→ **TAREA PLANTEADA A**
Indica si cada afirmación concuerda con el artículo y respalda tu respuesta con las palabras exactas del artículo que lo deciden. (i) Knowles atacó la primera plaza el 2 de marzo de 1743 con diecinueve embarcaciones. (ii) Tras retirarse, los británicos se repusieron de víveres y municiones en Jamaica. (iii) La llegada del gobernador Zuloaga con las milicias de Aragua hizo posible una nueva victoria.
→ **TAREA PLANTEADA B**
Copia los registros desde su comienzo hasta la línea que contiene "Click the plus", con ambos extremos incluidos, y sustituye "Viewport" por "Display" sin alterar nada más. Entrega solo esas líneas.

→ **ARTÍCULO**
--- --- ---

A continuación, Iturriaga condujo los navíos a Caracas, donde su artillería reforzó la defensa de los puertos de La Guaira y Puerto Cabello, atacados poco después por la escuadra del almirante Knowles.

El 2 de marzo de 1743, éste acometió la primera de las plazas con un total de diecinueve embarcaciones; gracias al oportuno aviso y las disposiciones de Mateo Gual, castellano de la fortaleza, los cuerpos de la guarnición y milicias estaban esperándolos. A Iturriaga le correspondió dirigir la defensa naval, que se prolongó hasta el día 6, cuando los británicos se retiraron con grandes pérdidas a Curaçao. Allí, repuestos de víveres y municiones, optaron por dirigir nuevos ataques a Puerto Cabello el 27 de abril y el 5 de mayo. Pese a la heroica resistencia, hubo momentos de verdadero peligro, pero la llegada del gobernador Zuloaga con las milicias de Aragua hizo posible una nueva victoria.

--- --- ---

→ **REGISTROS GUARDADOS**
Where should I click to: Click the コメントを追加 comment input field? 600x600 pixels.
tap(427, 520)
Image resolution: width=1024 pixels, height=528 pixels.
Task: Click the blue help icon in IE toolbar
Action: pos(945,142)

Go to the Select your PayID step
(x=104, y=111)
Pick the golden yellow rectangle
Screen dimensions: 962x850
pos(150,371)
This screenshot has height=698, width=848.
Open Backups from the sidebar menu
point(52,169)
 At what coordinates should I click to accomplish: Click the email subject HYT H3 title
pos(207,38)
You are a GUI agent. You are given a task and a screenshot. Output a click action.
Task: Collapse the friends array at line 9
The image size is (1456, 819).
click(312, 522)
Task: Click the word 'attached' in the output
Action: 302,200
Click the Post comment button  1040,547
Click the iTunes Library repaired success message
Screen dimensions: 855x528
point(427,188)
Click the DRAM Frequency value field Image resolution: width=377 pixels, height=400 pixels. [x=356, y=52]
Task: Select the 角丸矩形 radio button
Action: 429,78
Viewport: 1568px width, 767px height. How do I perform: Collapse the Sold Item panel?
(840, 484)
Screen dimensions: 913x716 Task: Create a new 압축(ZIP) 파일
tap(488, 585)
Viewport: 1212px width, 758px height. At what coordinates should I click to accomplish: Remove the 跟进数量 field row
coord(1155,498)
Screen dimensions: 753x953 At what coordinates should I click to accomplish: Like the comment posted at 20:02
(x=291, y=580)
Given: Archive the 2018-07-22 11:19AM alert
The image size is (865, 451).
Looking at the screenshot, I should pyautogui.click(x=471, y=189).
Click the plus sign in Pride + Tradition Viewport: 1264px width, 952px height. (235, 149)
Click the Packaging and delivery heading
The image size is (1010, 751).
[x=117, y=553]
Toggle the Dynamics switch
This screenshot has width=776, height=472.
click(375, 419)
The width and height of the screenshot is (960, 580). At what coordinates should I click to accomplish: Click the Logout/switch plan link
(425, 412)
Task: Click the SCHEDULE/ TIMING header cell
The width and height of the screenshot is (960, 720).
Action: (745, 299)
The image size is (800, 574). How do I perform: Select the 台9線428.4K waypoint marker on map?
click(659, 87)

--- --- ---

→ **RESPUESTA FINAL A**
(i) Sí: "El 2 de marzo de 1743, éste acometió la primera de las plazas con un total de diecinueve embarcaciones".
(ii) No: "los británicos se retiraron con grandes pérdidas a Curaçao. Allí, repuestos de víveres y municiones".
(iii) Sí: "la llegada del gobernador Zuloaga con las milicias de Aragua hizo posible una nueva victoria".

→ **RESPUESTA FINAL B**
Where should I click to: Click the コメントを追加 comment input field? 600x600 pixels.
tap(427, 520)
Image resolution: width=1024 pixels, height=528 pixels.
Task: Click the blue help icon in IE toolbar
Action: pos(945,142)

Go to the Select your PayID step
(x=104, y=111)
Pick the golden yellow rectangle
Screen dimensions: 962x850
pos(150,371)
This screenshot has height=698, width=848.
Open Backups from the sidebar menu
point(52,169)
 At what coordinates should I click to accomplish: Click the email subject HYT H3 title
pos(207,38)
You are a GUI agent. You are given a task and a screenshot. Output a click action.
Task: Collapse the friends array at line 9
The image size is (1456, 819).
click(312, 522)
Task: Click the word 'attached' in the output
Action: 302,200
Click the Post comment button  1040,547
Click the iTunes Library repaired success message
Screen dimensions: 855x528
point(427,188)
Click the DRAM Frequency value field Image resolution: width=377 pixels, height=400 pixels. [x=356, y=52]
Task: Select the 角丸矩形 radio button
Action: 429,78
Display: 1568px width, 767px height. How do I perform: Collapse the Sold Item panel?
(840, 484)
Screen dimensions: 913x716 Task: Create a new 압축(ZIP) 파일
tap(488, 585)
Display: 1212px width, 758px height. At what coordinates should I click to accomplish: Remove the 跟进数量 field row
coord(1155,498)
Screen dimensions: 753x953 At what coordinates should I click to accomplish: Like the comment posted at 20:02
(x=291, y=580)
Given: Archive the 2018-07-22 11:19AM alert
The image size is (865, 451).
Looking at the screenshot, I should pyautogui.click(x=471, y=189).
Click the plus sign in Pride + Tradition Display: 1264px width, 952px height. (235, 149)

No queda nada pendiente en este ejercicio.